# ページの文章:
------

”お水取りが終わると春がやってくるよ”
奈良の人はみんな口々にそう言いますが、それは本当でした。
今年もお水取りが終わる3月半ばを迎える頃からは
底冷えの冬の厳しい寒さはすこしづつ和らいで、
あたたかい日が増えるように。
寒がりの私は冬の間、家に籠りがちで身体も冬眠体制。
ようやくここにきて外へ出たくなる気持ちがむくむくと湧いてくるようになり…
出掛けてきました 奈良の山辺の道!
山辺の道とは三輪山の麓から、世界遺産の春日大社の東側にそびえる
春日山の麓まで続く道で、『日本書記』にも記されている国内最古の古道。
歴史ある神社や寺院、古墳なども点在していると聞いて、
一度歩いてみたかった場所でした。
その道は奈良盆地の東の山すそをぬうように道が続き、
距離は26キロにも及ぶのだとか。
今回私が歩いたのはJR三輪駅~巻向駅までの約5キロののんびりショートコース。
まずは大神神社を参拝。
そして、山辺の道 散策スタート。
早速、満開のアセビ(馬酔木)の木の花が迎えてくれます。
こんなに可愛らしい花をつける木なのに葉に毒性を持つようで、
鹿(草食動物)はこれを食べない、
奈良公園に多くのアセビの木がみられるのはそのせいなのだそう。
…という豆知識を通りすがりのお爺さんに教えて貰い、フムフム。。
道すがら誰かとすれ違うだびに「こんにちは」と挨拶し合うも気持ちがよいもの。
そして、歩くたび、沢山の春に出会えました。
幸せだなあ…!

------

山辺の道を歩いた話のうち、「寒がりの私は冬の間、家に籠りがちで身体も冬眠体制。」から「早速、満開のアセビ(馬酔木)の木の花が迎えてくれます。」までを一字も変えずにもう一度書き出してください。

------

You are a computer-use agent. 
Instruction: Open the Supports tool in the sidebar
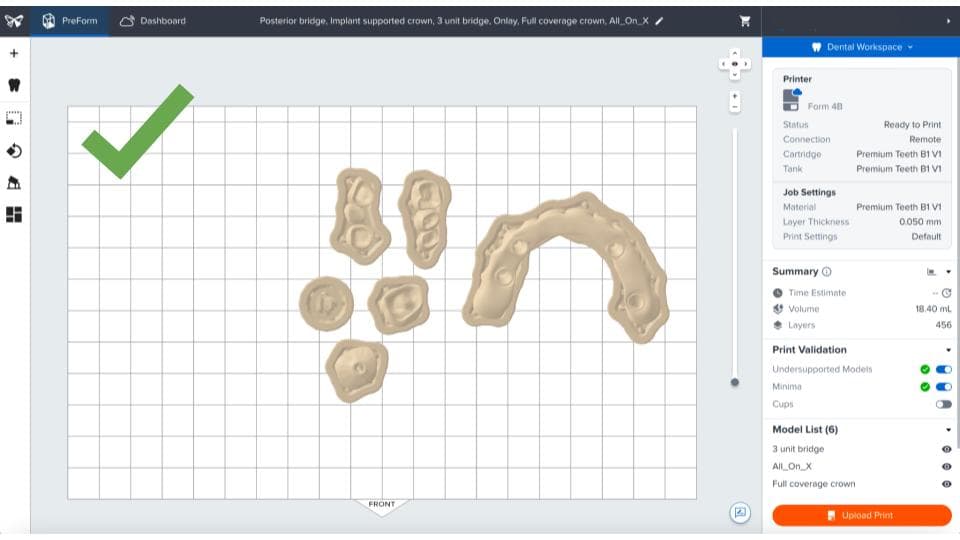tap(14, 183)
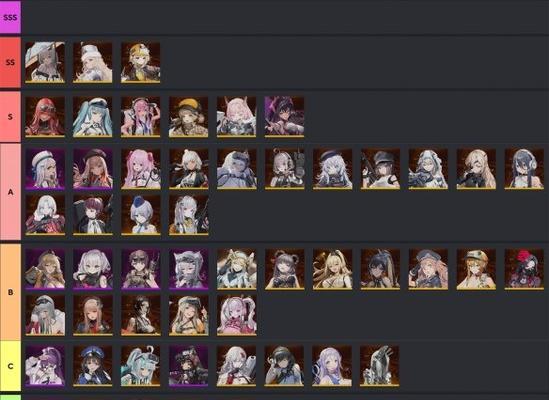Click the yellow beanie character in S tier
The height and width of the screenshot is (400, 549).
188,117
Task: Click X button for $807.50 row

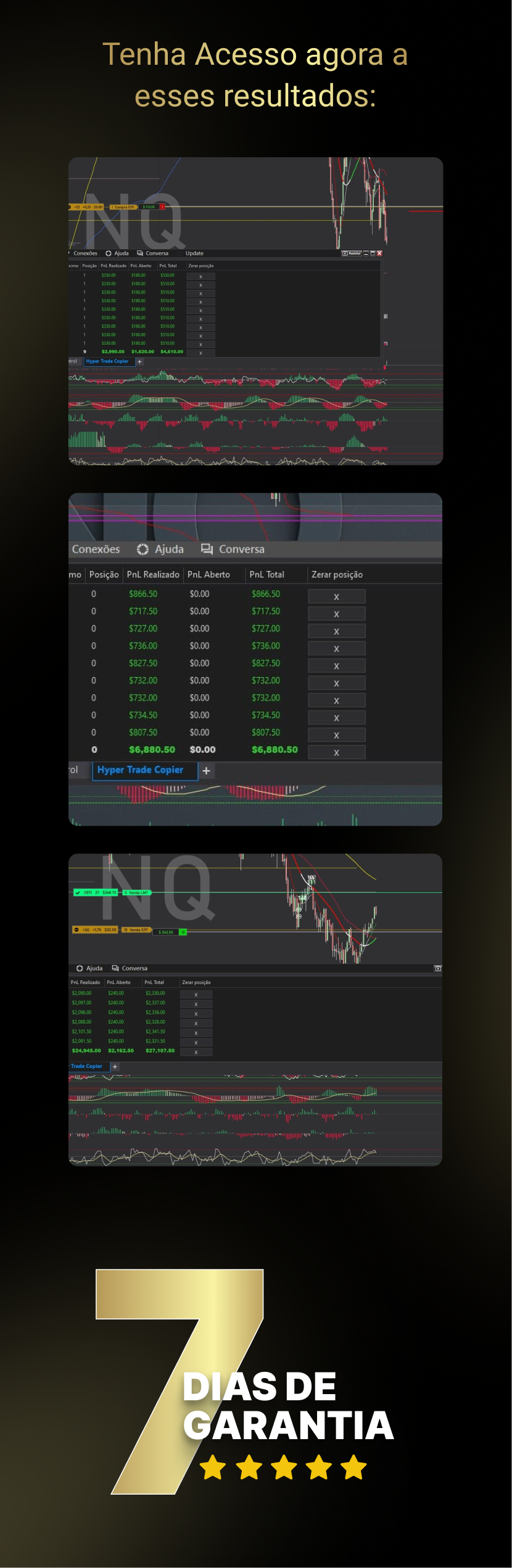Action: coord(336,735)
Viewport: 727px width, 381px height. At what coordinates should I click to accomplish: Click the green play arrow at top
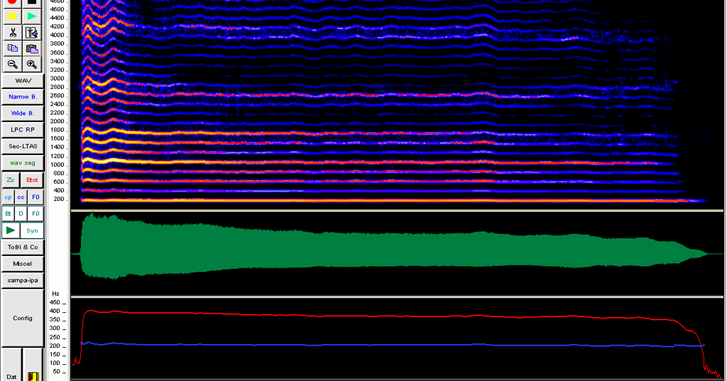click(32, 17)

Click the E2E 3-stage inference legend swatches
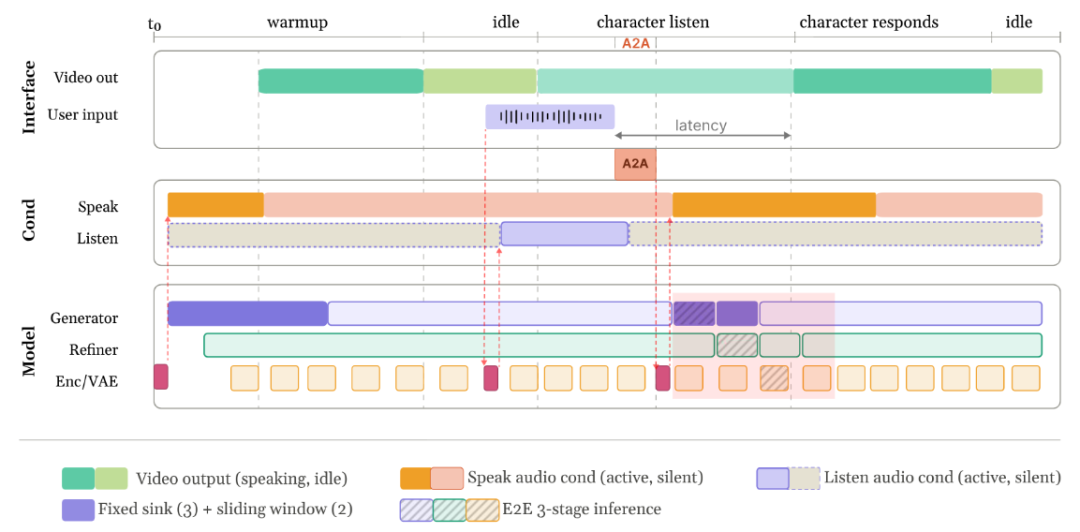click(x=448, y=509)
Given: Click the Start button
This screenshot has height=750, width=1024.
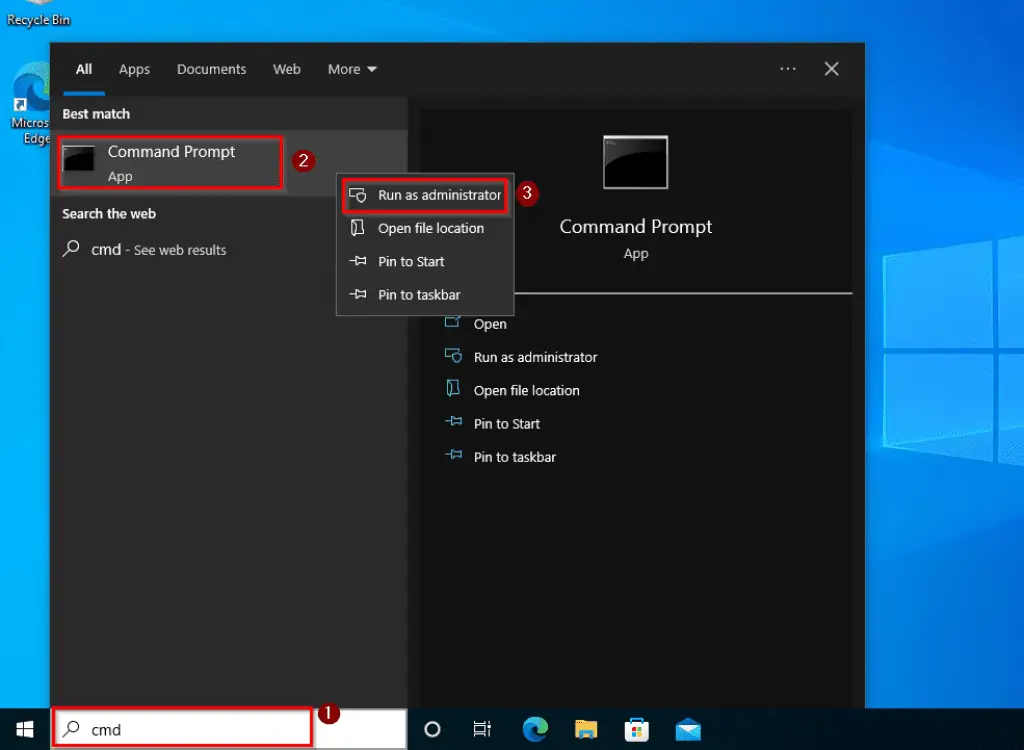Looking at the screenshot, I should point(24,729).
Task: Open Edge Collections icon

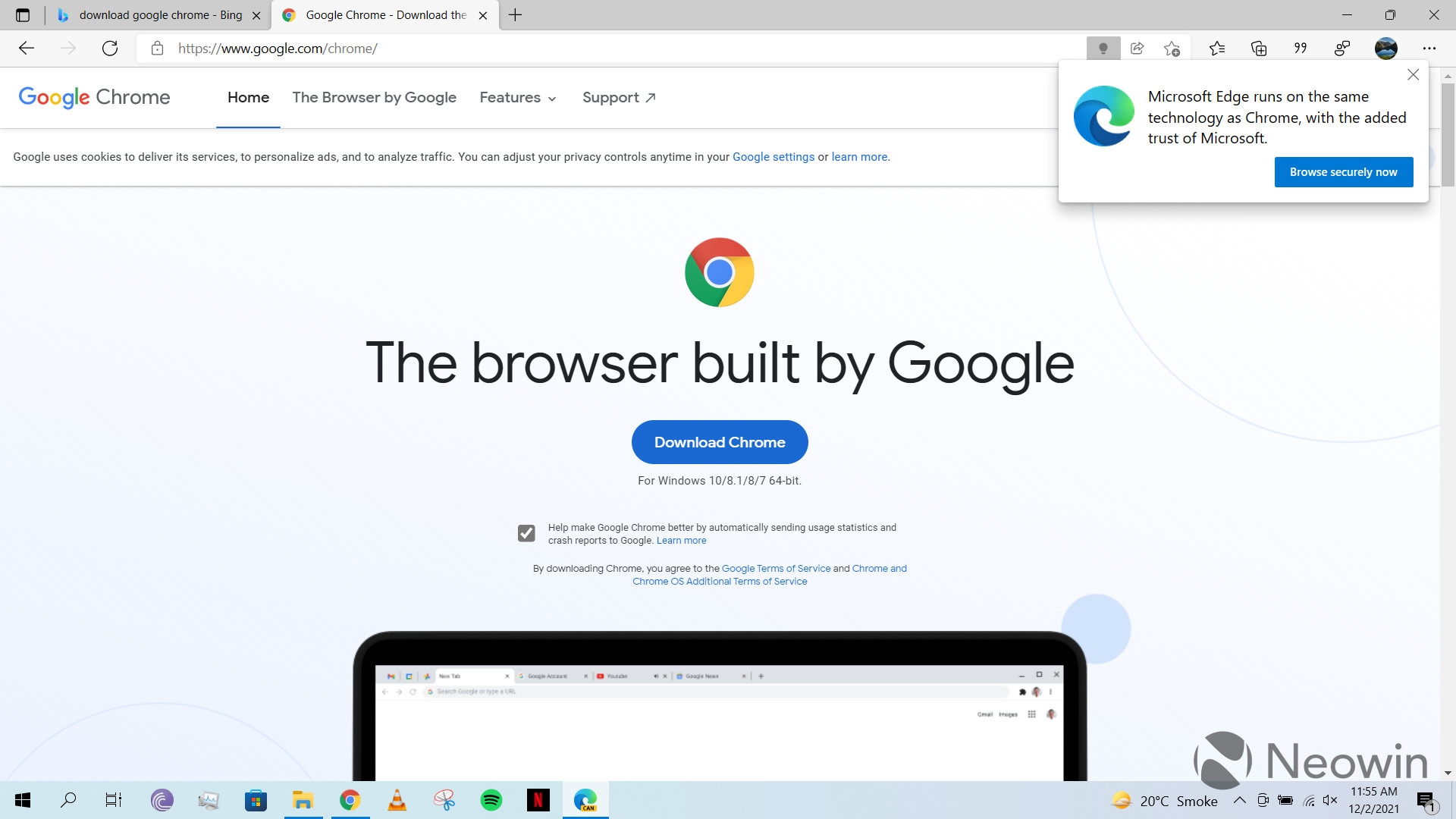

------

# できあがり:
寒がりの私は冬の間、家に籠りがちで身体も冬眠体制。
ようやくここにきて外へ出たくなる気持ちがむくむくと湧いてくるようになり…
出掛けてきました 奈良の山辺の道!
山辺の道とは三輪山の麓から、世界遺産の春日大社の東側にそびえる
春日山の麓まで続く道で、『日本書記』にも記されている国内最古の古道。
歴史ある神社や寺院、古墳なども点在していると聞いて、
一度歩いてみたかった場所でした。
その道は奈良盆地の東の山すそをぬうように道が続き、
距離は26キロにも及ぶのだとか。
今回私が歩いたのはJR三輪駅~巻向駅までの約5キロののんびりショートコース。
まずは大神神社を参拝。
そして、山辺の道 散策スタート。
早速、満開のアセビ(馬酔木)の木の花が迎えてくれます。